Une adolescence difficile: c'est à cette période que naquirent deux partis politiques aujourd'hui majeurs: le Fine Gael, favorable à la partition, et le Fianna Fail, visant à stabiliser le jeune État libre tout en maintenant l'idée de la réunification de l'île à long terme. De Valera, du Fianna Fail, arriva au pouvoir aux élections de 1932 et mena ensuite une longue guerre économique contre le Royaume-Uni. En 1949, l'Irlande du Sud devint officiellement une république, l'EIRE, et quitta le Commonwealth. L'Ira, quant à elle, ne renonçait pas à la libération totale de l'île. Elle s'était une nouvelle fois lancée dans l'action dès 1939, lors de la bombing campaign, visant des villes britanniques.
Vers l'âge adulte: depuis 1951, le Fianna Fail revient au pouvoir pour de longues périodes à l'issue desquelles il cède la place à une coalition de partis d'opposition. En Irlande du Nord, les "Troubles" commencent dans les années 60 entre catholiques et protestants. Dans le Sud, l'adhésion à la CEE en 1973 prépare de grandes métamorphoses, illustrées par le septennat de Mary Robinson (de 1990 à 1997), militante de longue date pour le droit à la contraception, au divorce, à l'homosexualité, à l'égalité des sexes et à l'avortement. Son septennat à vu la transformation sociale la plus profonde que l'Irlande ait jamais connue.
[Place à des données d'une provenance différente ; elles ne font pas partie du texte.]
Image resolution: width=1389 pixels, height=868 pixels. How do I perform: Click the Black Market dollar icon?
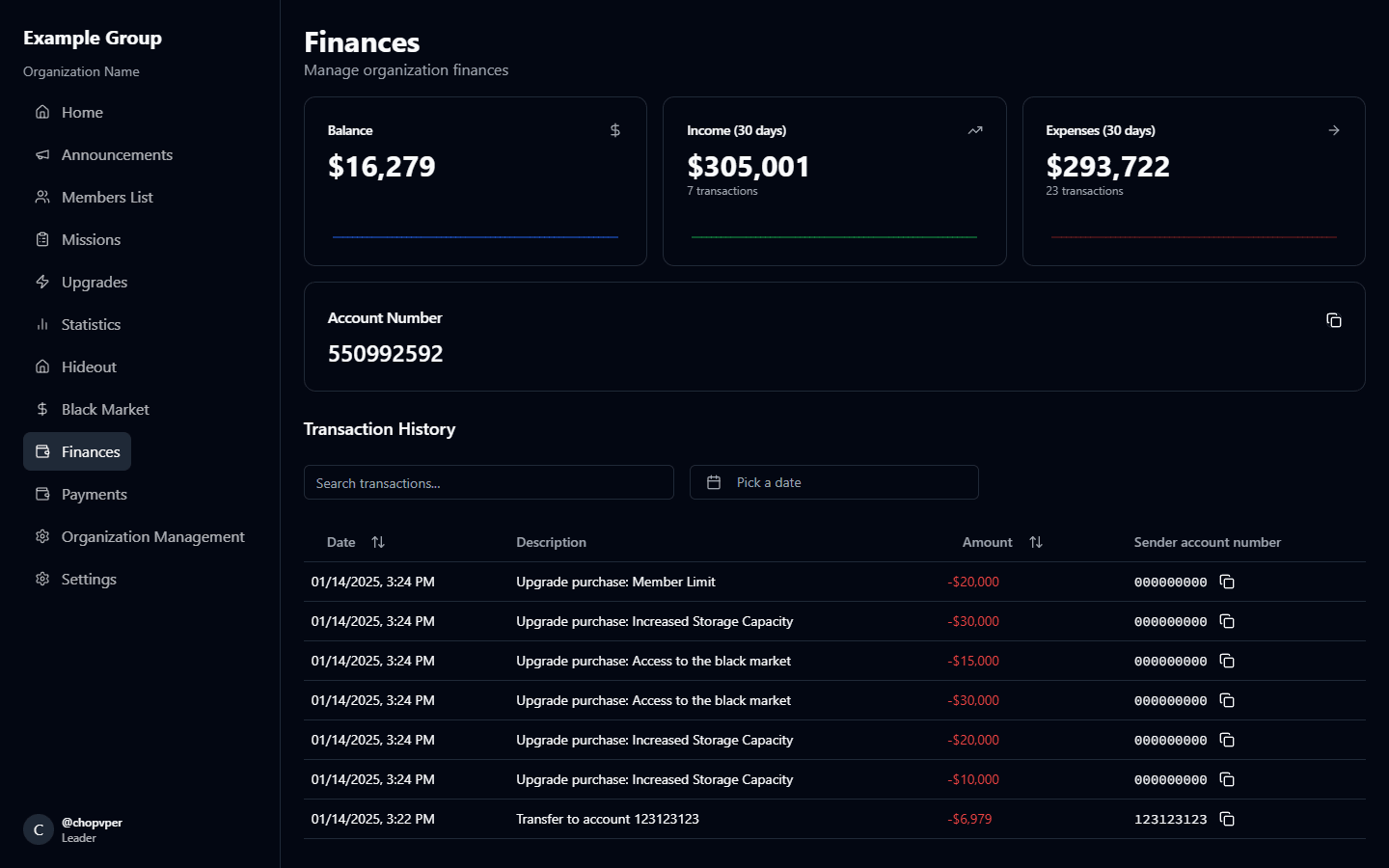[42, 409]
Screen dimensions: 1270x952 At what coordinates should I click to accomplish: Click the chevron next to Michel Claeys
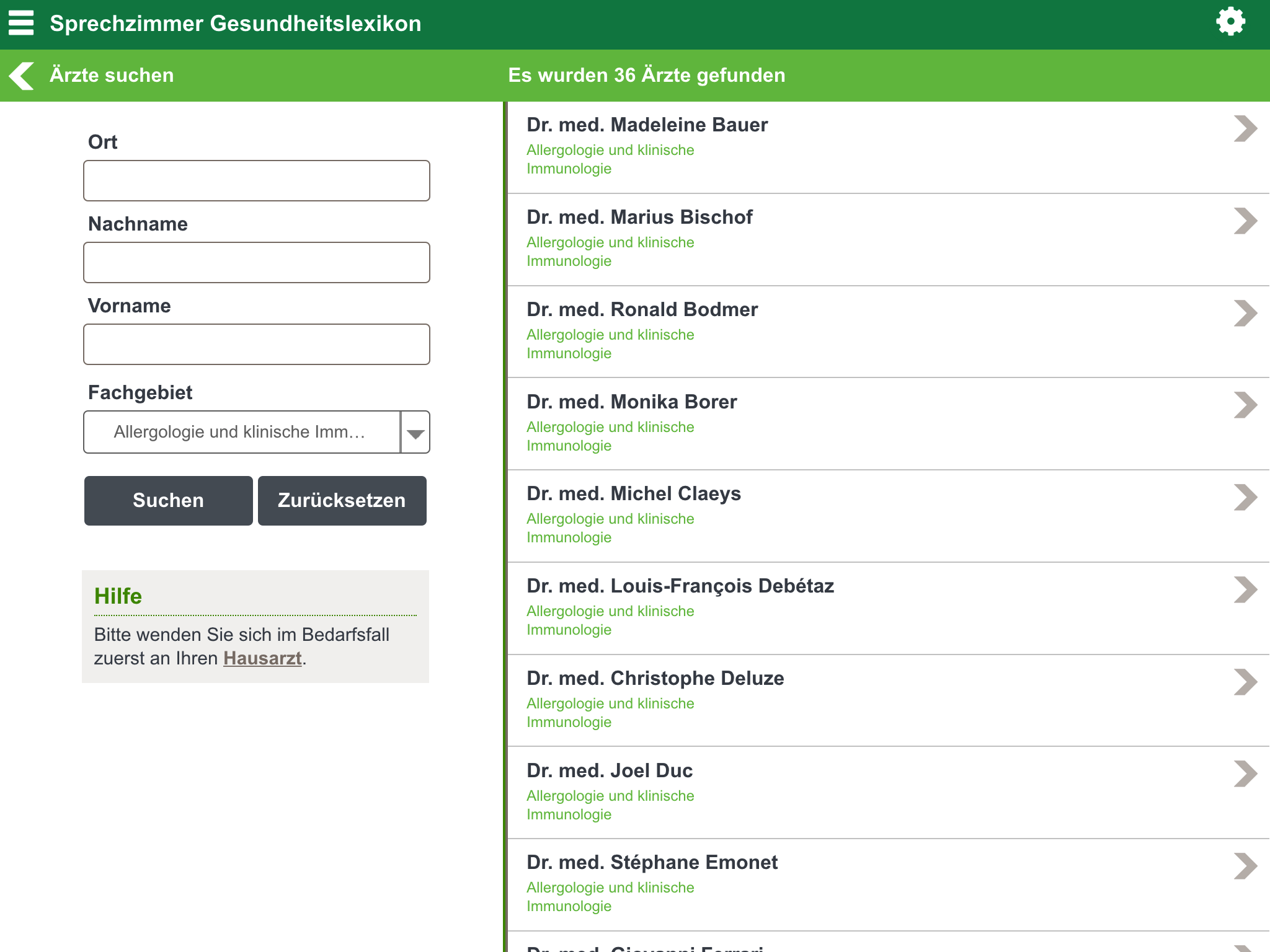(1245, 498)
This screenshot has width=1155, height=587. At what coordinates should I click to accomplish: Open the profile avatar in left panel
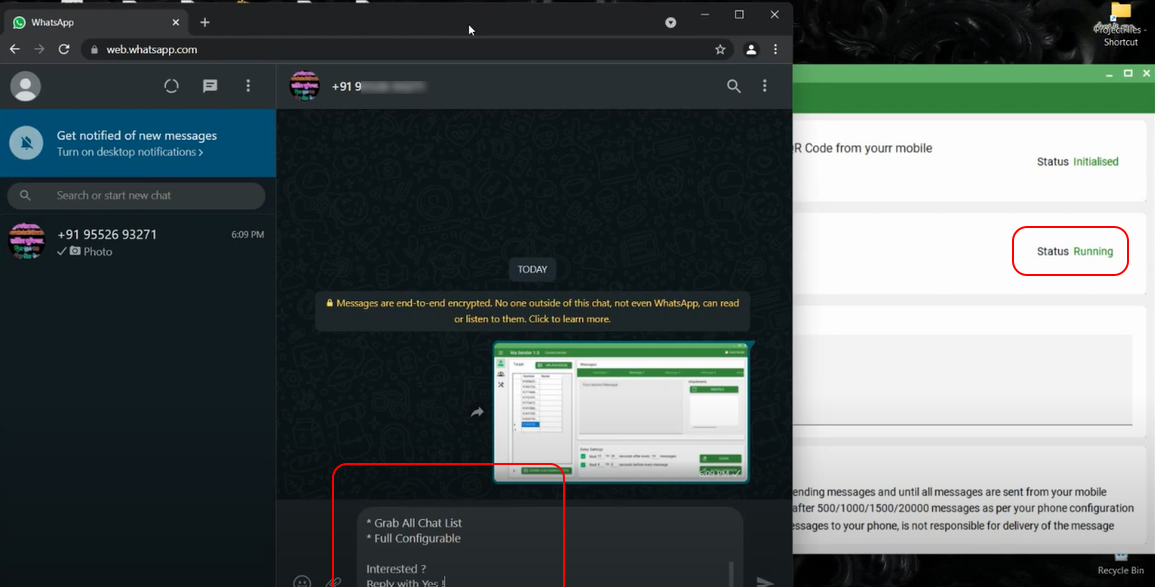25,87
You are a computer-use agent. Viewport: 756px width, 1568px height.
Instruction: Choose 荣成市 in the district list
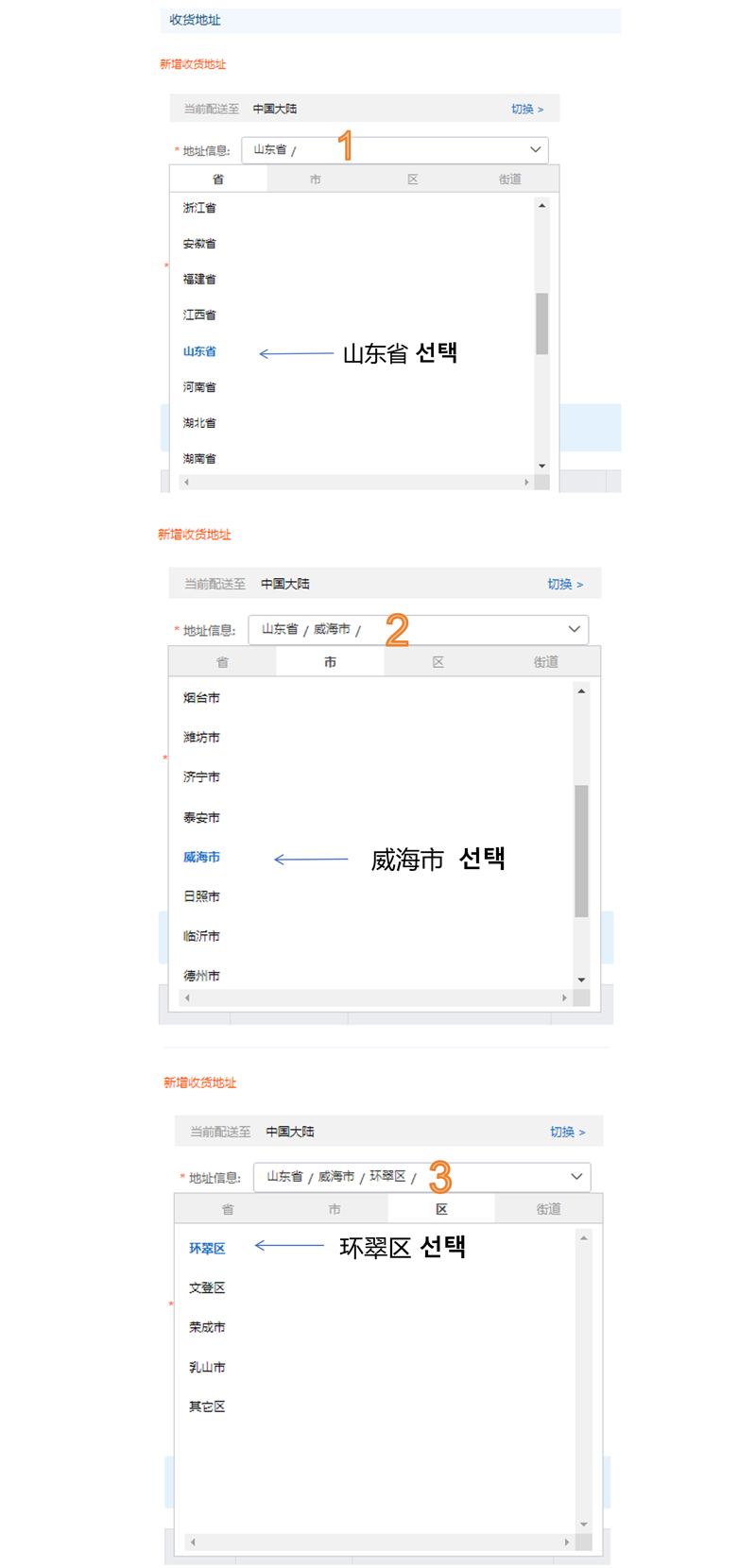pos(207,1328)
Le Tigre celtique: dopée par les crédits européens, stimulée par l'appartenance à l'Union, l'Irlande a reconstruit son identité. Sur le plan économique, les années 1990-2008 furent phénoménales, et l'Irlande devint un des pays au PIB le plus élevé d'Europe. Sur le plan de l'Histoire, l'Irlande signa en 1993 une déclaration historique. D'une, les Britanniques admettaient de respecter le vœu de la majorité des habitants d'Irlande du Nord, si un jour ceux-ci se prononçaient en faveur d'un rattachement au Sud. De deux, l'Irlande acceptait de ne pas rechercher la réunification de l'île sans le libre consentement de la majorité de la population du Nord. De trois, elle confirmait, en cas de réunification, la nécessité de changements en profondeur dans sa constitution pour tenir compte de la nouvelle minorité. Depuis, après plus de trente ans de haine et de déceptions, protestants et catholiques sont invités à enterrer la hache de guerre. Quand à la diaspora irlandaise, elle s'élèverait à 40 millions, principalement aux USA et en Australie.